Le offerte di Draghi espongono i 5 stelle alla manovra strumentale

Stefano Folli La Repubblica 13 luglio 2022
Conte, l’occasione di evitare la crisi
Dopo la giornata di ieri, con le parole di Draghi e l’annuncio ai sindacati di un programma contro il carovita e i bassi salari, la strada in salita davanti a Giuseppe Conte, già impegnativa, si è fatta proibitiva.

 

Tutto può accadere, s’intende, quando si perde il bandolo della matassa. E l’ex premier, al di là dei suoi errori, trasmette l’idea di essere intrappolato in un gioco troppo ambizioso, per cui si trova sballottato di qui e di là da eventi che non riesce a padroneggiare.
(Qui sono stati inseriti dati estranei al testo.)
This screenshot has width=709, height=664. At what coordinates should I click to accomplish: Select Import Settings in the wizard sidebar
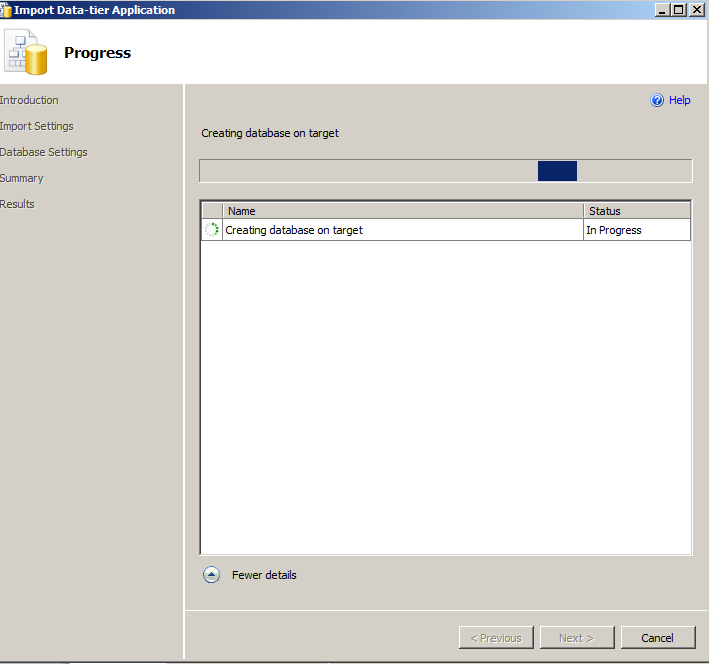[37, 126]
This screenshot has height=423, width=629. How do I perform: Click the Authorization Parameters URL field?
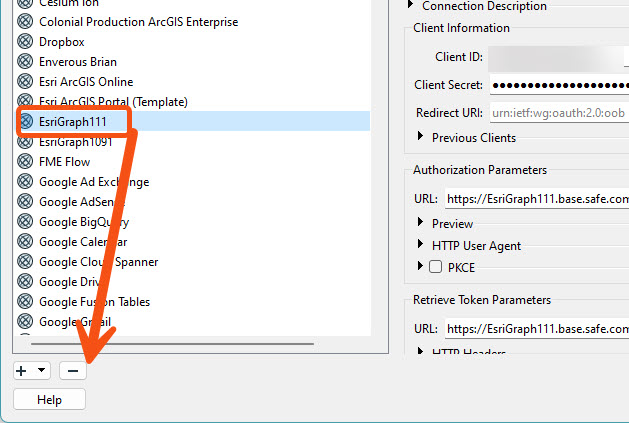537,199
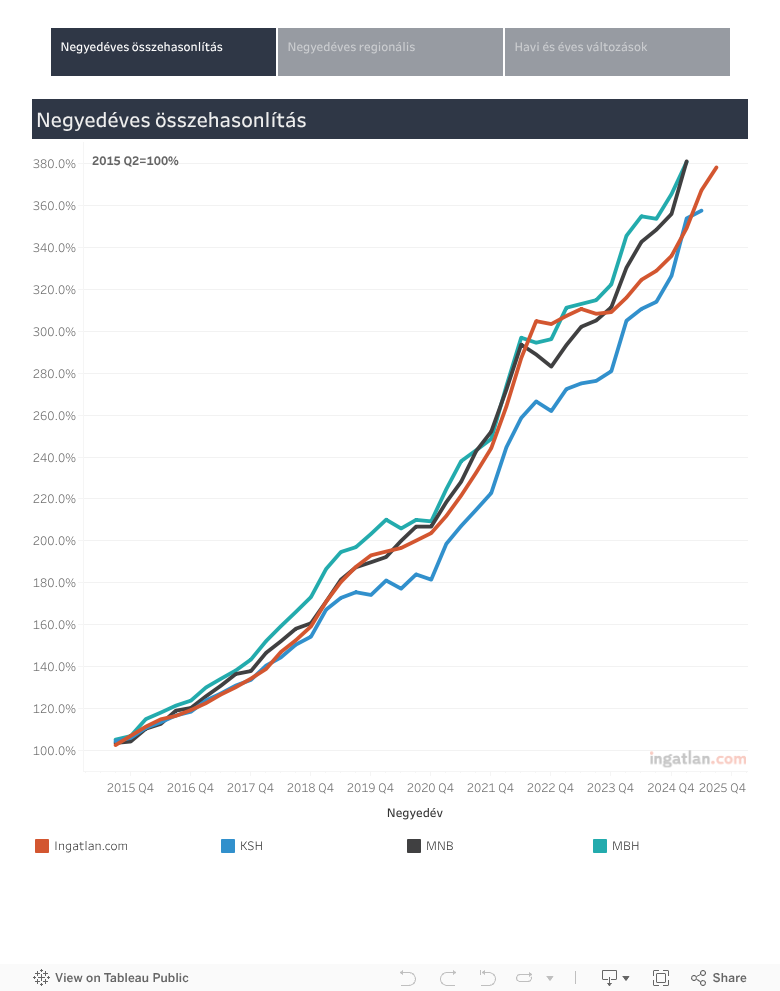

Ma un punto è ormai chiaro a lui e a tutti: è illusorio credere di uscire dall’angolo attraverso il gioco di prestigio che i 5S stanno tentando da giorni. Vale a dire, sfilarsi dalla maggioranza attraverso la tattica delle astensioni, delle uscite dall’aula, delle assenze. Tutto per evitare di contaminarsi con le misure di Draghi, recuperare un qualche ruolo di opposizione e da quella trincea bombardare Palazzo Chigi nei mesi a venire.
È un’operazione un po’ troppo infantile per avere probabilità di successo. Infatti Draghi ha detto che non intende governare senza il gruppo di Conte. E questo, si suppone, non per stima verso il suo predecessore, bensì per una questione di equilibri. Una maggioranza d’emergenza e di quasi unità nazionale fatica a cambiare il suo perimetro e la natura in corso d’opera. Senza i “contiani” s’innescherebbe un pericoloso domino. Il Pd di Letta, finora grande sostenitore di Draghi, rischierebbe d’essere invischiato in una coalizione in cui predominante diventa il centrodestra Salvini-Berlusconi. A sua volta il leghista sarebbe a disagio dovendo sostenere il governo mentre il populismo “contiano” batte le piazze e si sforza di tentare – chissà – qualche segmento dell’elettorato salviniano. Di qui altri strappi prevedibili.

In altre parole, è vero che la maggioranza esiste sul piano numerico anche senza i 5S (il gruppo scissionista di Di Maio è acquisito). Ma non c’è da stupirsi se il presidente del Consiglio è perplesso e teme la guerriglia parlamentare applicata a un governo che sarebbe di fatto un Draghi-bis: esposto alle disavventure attraverso cui in passato sono passati gli esecutivi sopravvissuti senza slancio a crisi risolte con qualche ritocco. Ecco allora che la “mano tesa” a Conte, che molti hanno voluto vedere nell’intervento del premier, lo è solo a metà. Draghi ha sottolineato ciò che appare ovvio a chiunque sia in buona fede: le richieste dei 5S stanno trovando risposta nei provvedimenti del governo, nei miliardi già stanziati, nei temi sociali discussi coi sindacati, nella consapevolezza che l’autunno sarà drammatico. Quindi è come se il presidente del Consiglio avesse detto all’avvocato: cosa aspetti a intestarti queste misure? È un’occasione d’oro per chiudere la partita cantando vittoria.

Ma esiste la buona fede? Ovvero ci sono – come molti sospettano – forze più grandi e opache che hanno deciso di far inciampare Draghi, costi quel che costi? Nessuno al momento ha una risposta a tali dubbi, benché sia evidente che la crisi italiana è seguita con attenzione all’estero e soprattutto a Mosca. Anche per questo è opportuno, avverte Draghi, che la maggioranza, se esiste, rinunci alle sue ambiguità. Come dire che il premier ha richiamato con fermezza i 5S al buon senso e alla responsabilità. Il resto spetta a Mattarella. I margini del capo dello Stato sono ampi e il Parlamento è il luogo più adatto per capire se questa legislatura ha ancora una ragion d’essere.